• _Required action_: Quote the lines below from the one containing "Where should I" to the final line, both ends included; exclude the pictures.

Information given section start

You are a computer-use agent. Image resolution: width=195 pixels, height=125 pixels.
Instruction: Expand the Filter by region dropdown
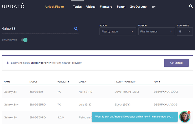pyautogui.click(x=118, y=31)
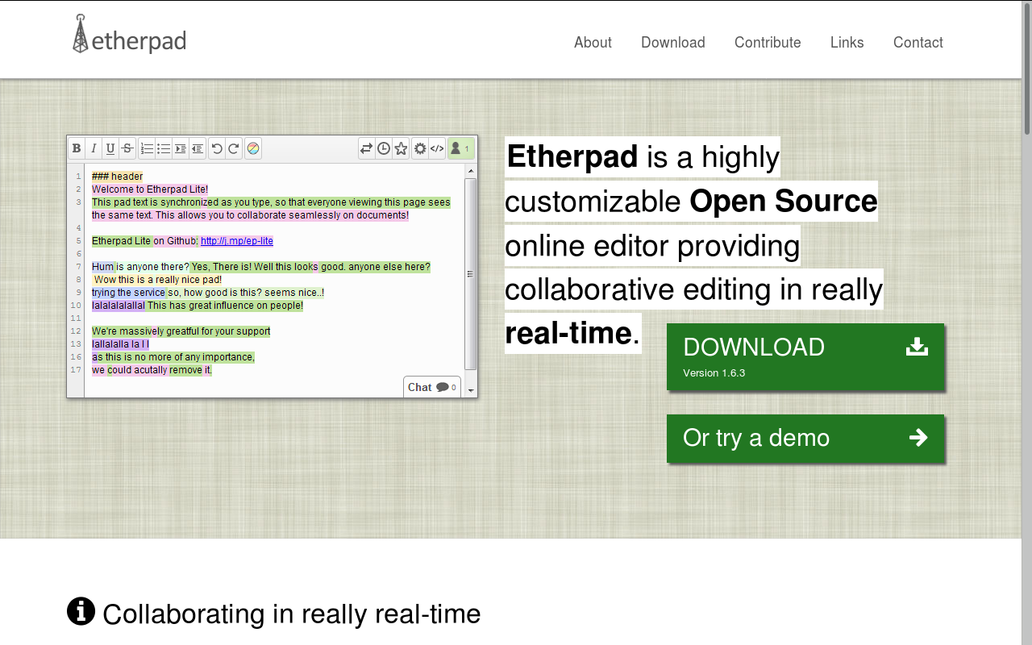The width and height of the screenshot is (1032, 645).
Task: Toggle underline formatting in the pad toolbar
Action: click(110, 148)

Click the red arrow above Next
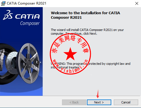(98, 94)
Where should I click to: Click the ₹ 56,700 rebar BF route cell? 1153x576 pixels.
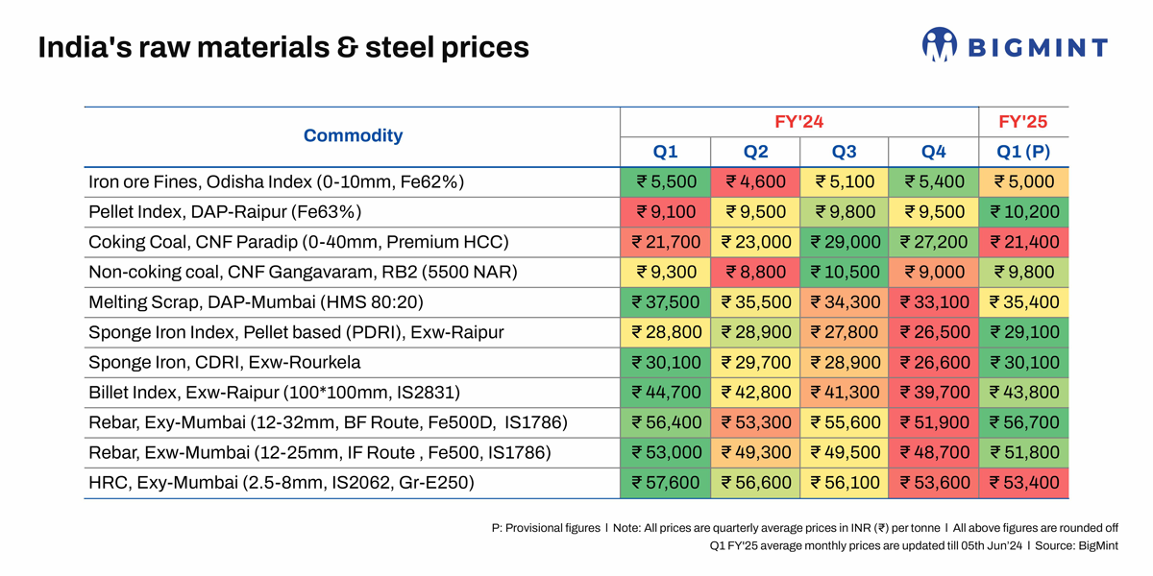(1023, 422)
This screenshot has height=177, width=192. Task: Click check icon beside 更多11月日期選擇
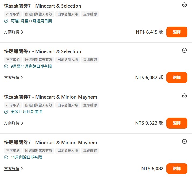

Information given section end

• _Response to the task_:
Where should I click to: Click the ₹ 56,700 rebar BF route cell? 1153x576 pixels.
(1023, 422)
This screenshot has height=177, width=192. Task: Click check icon beside 更多11月日期選擇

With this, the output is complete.